There’s a blindside hit coming at Mississippi’s economy next month. It will be in the form of high utility bills brought about by unexpected cold weather, now known as the “Arctic Blast.” Instead of spending money on spring fashions, spring travel, and consumer goods in general, Mississippians, like every other American hit by cold weather, will be spending a significant amount of their money on utility bills instead of consumer goods and services.
Let’s do the math. There are 1,046,434 households in Mississippi, according to the latest numbers from the Census Bureau. If the average household has a $200 increase in its utility bill next month there will be $209,286,800 not spent on other things. If those other things are subject to the state sales tax, unlike electricity and residential fuels, then the state will collect $12,557,208 less, and municipalities will receive $2,092,860 less.

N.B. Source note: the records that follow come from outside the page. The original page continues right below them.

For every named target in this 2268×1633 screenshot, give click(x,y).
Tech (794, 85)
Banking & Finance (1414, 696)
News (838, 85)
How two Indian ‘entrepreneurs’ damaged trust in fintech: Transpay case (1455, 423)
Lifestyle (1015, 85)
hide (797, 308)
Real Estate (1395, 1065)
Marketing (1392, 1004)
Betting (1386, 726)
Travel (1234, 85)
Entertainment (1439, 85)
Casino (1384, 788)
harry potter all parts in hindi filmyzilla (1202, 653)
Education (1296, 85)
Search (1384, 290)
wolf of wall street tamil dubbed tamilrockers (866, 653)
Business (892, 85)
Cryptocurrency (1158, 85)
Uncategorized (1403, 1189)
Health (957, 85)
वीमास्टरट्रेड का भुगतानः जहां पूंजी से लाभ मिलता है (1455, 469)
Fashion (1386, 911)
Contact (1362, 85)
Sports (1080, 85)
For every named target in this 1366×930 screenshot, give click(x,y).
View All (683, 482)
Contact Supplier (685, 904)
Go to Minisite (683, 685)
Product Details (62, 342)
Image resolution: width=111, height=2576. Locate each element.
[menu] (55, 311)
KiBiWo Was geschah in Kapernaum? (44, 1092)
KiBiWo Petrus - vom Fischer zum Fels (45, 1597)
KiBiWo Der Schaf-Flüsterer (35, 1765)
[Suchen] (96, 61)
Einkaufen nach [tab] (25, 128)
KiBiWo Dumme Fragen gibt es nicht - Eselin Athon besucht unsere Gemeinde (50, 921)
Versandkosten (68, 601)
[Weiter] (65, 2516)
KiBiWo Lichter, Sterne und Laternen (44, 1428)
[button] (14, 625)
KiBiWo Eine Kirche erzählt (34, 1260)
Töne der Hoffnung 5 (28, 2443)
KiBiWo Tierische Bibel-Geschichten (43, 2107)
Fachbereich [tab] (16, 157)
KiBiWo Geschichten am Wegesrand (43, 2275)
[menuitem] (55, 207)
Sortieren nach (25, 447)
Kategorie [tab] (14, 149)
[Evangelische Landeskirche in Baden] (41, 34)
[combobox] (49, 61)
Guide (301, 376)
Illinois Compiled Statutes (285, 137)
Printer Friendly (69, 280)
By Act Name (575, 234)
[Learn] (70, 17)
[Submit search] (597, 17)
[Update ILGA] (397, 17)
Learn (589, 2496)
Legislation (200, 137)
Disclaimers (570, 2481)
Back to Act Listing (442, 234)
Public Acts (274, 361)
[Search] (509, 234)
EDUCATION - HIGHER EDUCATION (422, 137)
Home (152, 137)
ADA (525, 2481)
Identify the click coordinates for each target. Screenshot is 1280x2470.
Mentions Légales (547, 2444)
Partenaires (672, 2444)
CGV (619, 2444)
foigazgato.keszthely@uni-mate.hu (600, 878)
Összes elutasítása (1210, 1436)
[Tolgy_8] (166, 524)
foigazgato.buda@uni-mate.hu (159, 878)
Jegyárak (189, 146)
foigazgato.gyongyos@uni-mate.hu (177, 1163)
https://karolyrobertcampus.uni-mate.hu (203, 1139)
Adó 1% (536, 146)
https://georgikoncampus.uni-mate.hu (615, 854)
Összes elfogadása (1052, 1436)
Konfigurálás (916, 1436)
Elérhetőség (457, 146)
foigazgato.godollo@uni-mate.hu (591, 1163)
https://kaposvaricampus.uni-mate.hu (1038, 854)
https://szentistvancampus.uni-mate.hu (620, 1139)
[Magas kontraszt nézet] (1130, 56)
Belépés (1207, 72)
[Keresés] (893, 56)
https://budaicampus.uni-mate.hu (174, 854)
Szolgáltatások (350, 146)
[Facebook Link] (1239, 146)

Add to that, average gasoline prices in Mississippi are at $2.60 per gallon today. Since June 1, 2009, those average prices have been as low as $2.31 per gallon and as high as $2.60 per gallon, according to the AAA Fuel Guage Report. Although gasoline prices are not expected to rise dramatically in the next 30 days, it should be noted that on February 1, 2009 the average gasoline price in Mississippi was $1.32 per gallon.
As policymakers deal with ways to stimulate the economy it should be remembered that energy costs have a significant and IMMEDIATE effect on the economy at every level.